Thursday, July 31, 2008

This is a Love Story

It is about a couple who love each other, and about a woman who loves her garden. If you are the sort of person who would opt for “Dark Knight” over “Mama Mia!” and you do not want to read a love story, keep reading, there’s guy stuff at the end.

Both loves began in England, where Rich Waugh, raised in Aiken, was studying for a graduate degree at the University of Leeds, a city in West Yorkshire, about 200 miles northwest of London, where Jan had lived all her life.

Jan and Rich married, moved several times and eventually settled for good with their two children in Aiken. Jan later became co-owner of a restaurant, Number 10 Downing Street that also did outside catering. The restaurant kept her busier than she’d ever imagined and all the while Rich was on the road, traveling around the world, often gone for a week at a time. They didn’t get to spend much time together.

Then, in 2004, Jan and her partner sold the restaurant, Rich retired, and their life suddenly took on a new dimension. You would see them around town together – at lunch, shopping, about the two happiest people you can imagine.

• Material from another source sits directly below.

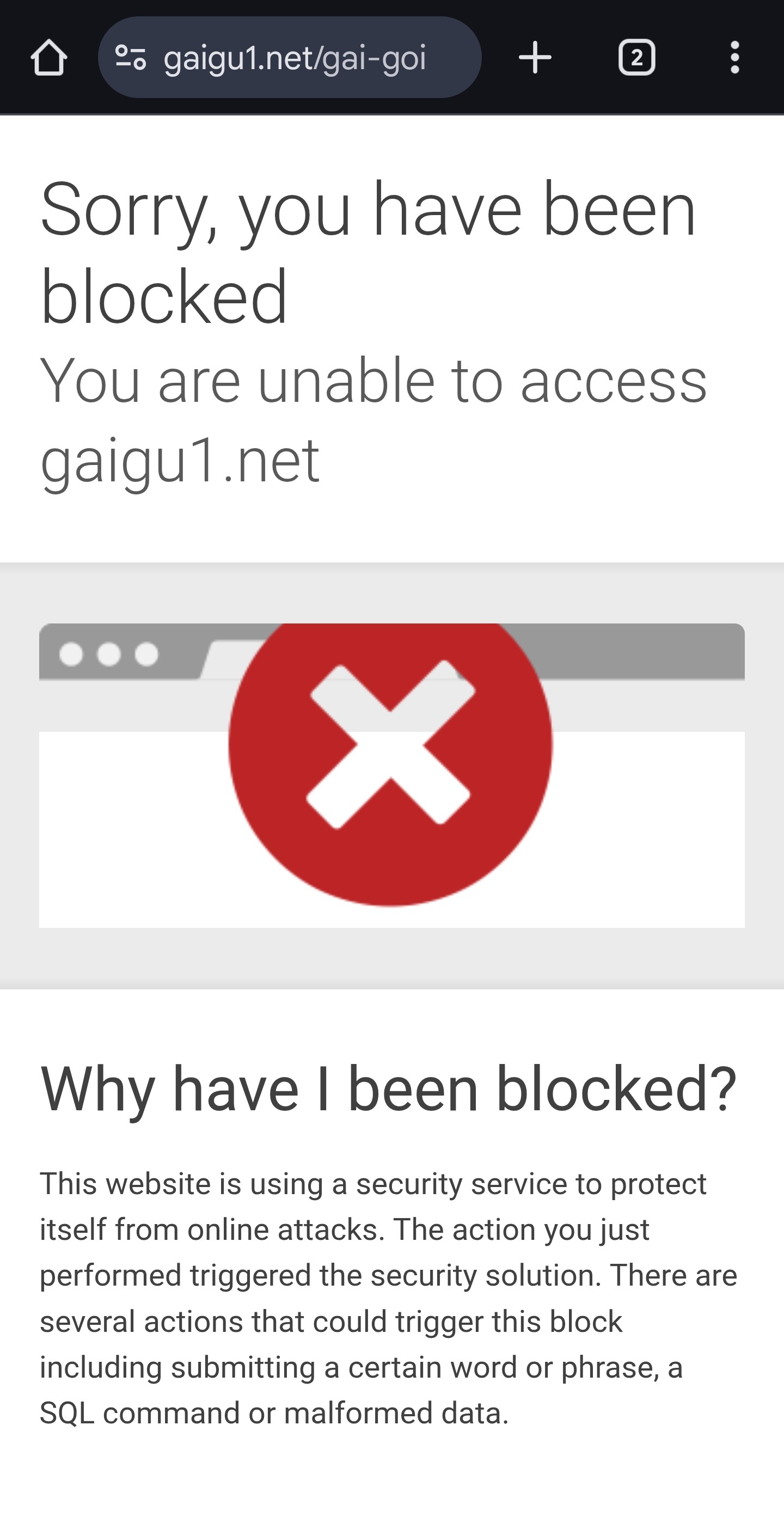784x1529 pixels.
Task: Click the 'SQL command or malformed data' line
Action: (x=274, y=1413)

The garden around their Westcliff home had always been well kept, as were the grounds of Number 10, both made sure of that. But there had been no time to do much extra. Suddenly, like many of Aiken’s retirees, they had the time and the energy to put into their garden.

All gardeners get their passion for gardening from some place or some person. What about Jan? “I think it was the English blood in my case,” she says. “I realize not all Englishmen are gardeners but all the people I knew were. When visiting a relative or friend's house, even as a child, it was expected that at some point you would tour the garden, however small, and comment appropriately. Family outings were taken to stately homes, and gardens. School trips were to Roman ruins and gardens. You learn the names of flowers along with nursery rhymes and the alphabet. We had "I-Spy" books in which you identified birds, trees, flowers and noted the date and place where they were seen. It was ingrained!”

The Waughs’ front lawn is neatly landscaped with hydrangeas and other shrubs, but, as is often the case, it’s in back where the love shows. “If we couldn’t live near the water, we brought the water to us,” Jan told me once. Birdbaths and trickling fountains abound, surrounded by seasonal flowers, black-eyed Susans, coneflowers, and interesting grasses.

A recent remodeling project added a balcony off the bedroom, overlooking the secluded backyard (or back garden – Jan would never call it a “yard”), where the couple can watch the sunset and the bird feeder where, they’ve observed, the birds come in shifts all day.

The remodeling project yielded an unexpected bonus. Underneath the bedroom, with a door to the garage, is a neatly appointed room with a shiny concrete floor and gray pegboard walls, tidily stacked pots, a sink, and a place for the lawn mower. It’s the perfect place for a gardener to spend a cold winter afternoon or a hot summer morning - the potting shed, or as only they could imagine – The Posh.

Here’s the manly part. One of the lessons we Americans could well learn for most of the rest of the world is the business of recycling. I don’t mean just putting newspapers and aluminum cans in a bin and setting it out by the curb, but serious attention to reusing kitchen and yard waste, as well as capturing rainwater. It’s a win-win deal.

Composting is a given in England, and for years Jan and Rich have used the large plastic bin, meant for that purpose, to recycle everything from coffee grounds, fruit and vegetable waste, eggshells, to grass clippings and some (not all) of the pine needles from their lawn. Just one look at the rich, black soil that comes out of the bottom of the bin is enough to send you googling for one of your own. I haven’t seen any available locally.

Birdbaths and fountains aren’t the only place in the garden to find water. The Waughs came up with their own rain barrel (called a “water butt” in England) using a plastic garbage can, but that split when it got too full. Rich found at Walmart a rain barrel, made by Fiskars, the scissor people, with a spout at the bottom and holes in the top for the water to get in. You can set it up under a gutter downspout or purchase a diverter that you attach to the downspout. Rich added a bigger hole in the top with a screen on it as well. The 56 gallon container was overflowing after last week’s rain. It may save only a few pennies, but, more important, the rainwater contains fewer chemicals than our treated water. That’s a plus for plants.

What other part does Rich play in this Aiken-English garden – besides the mowing, rain barrel installation and other heavy lifting? “Whatever I’m told,” he answers.

Now that’s love.

I thought Juliet was supposed to stand on the balcony.